## [The task]
Every line from the one with "Screen dimensions: 1192x734" through the end of the material below, both ends included, should be transcribed exactly, without pictures.

## [Extracted material]
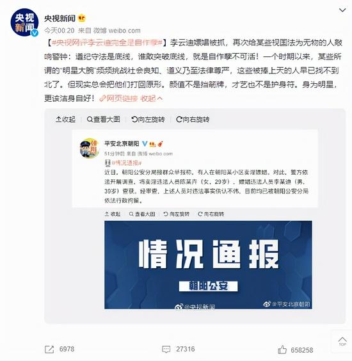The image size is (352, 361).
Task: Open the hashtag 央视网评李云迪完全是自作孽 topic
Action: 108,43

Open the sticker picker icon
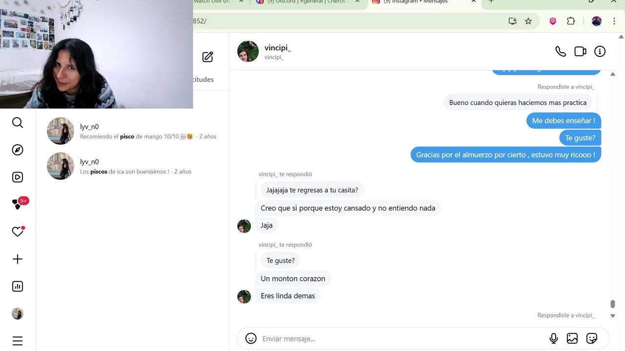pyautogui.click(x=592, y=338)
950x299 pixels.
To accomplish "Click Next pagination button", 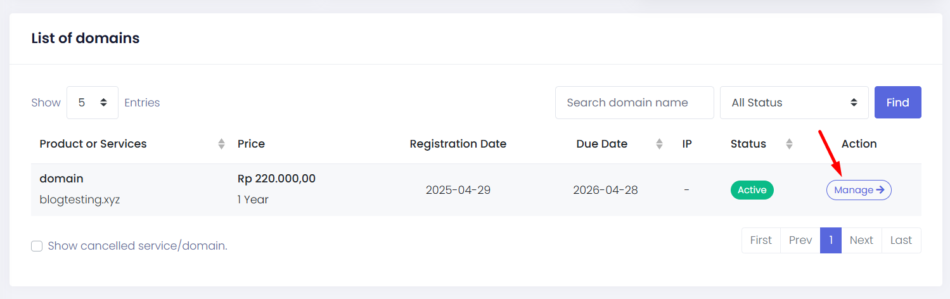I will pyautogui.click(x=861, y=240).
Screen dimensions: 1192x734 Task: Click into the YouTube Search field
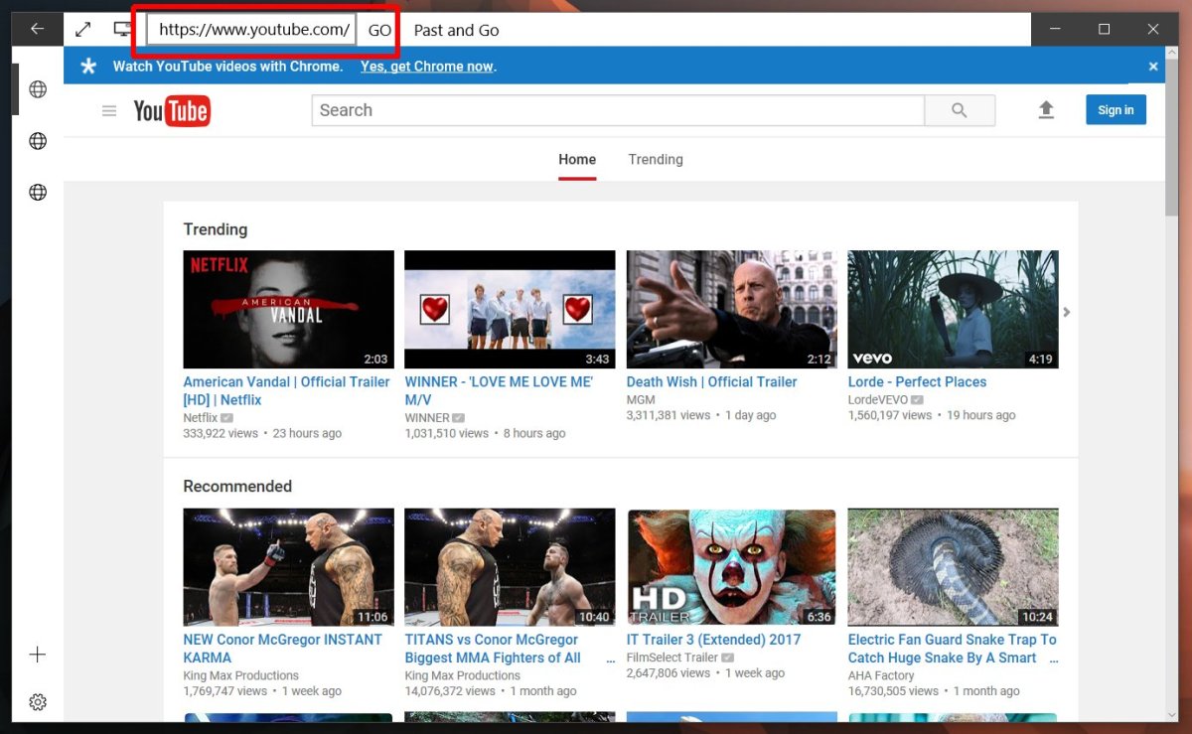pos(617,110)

## [Response area]
Screen dimensions: 1192x734 Task: Click into the YouTube Search field
pos(617,110)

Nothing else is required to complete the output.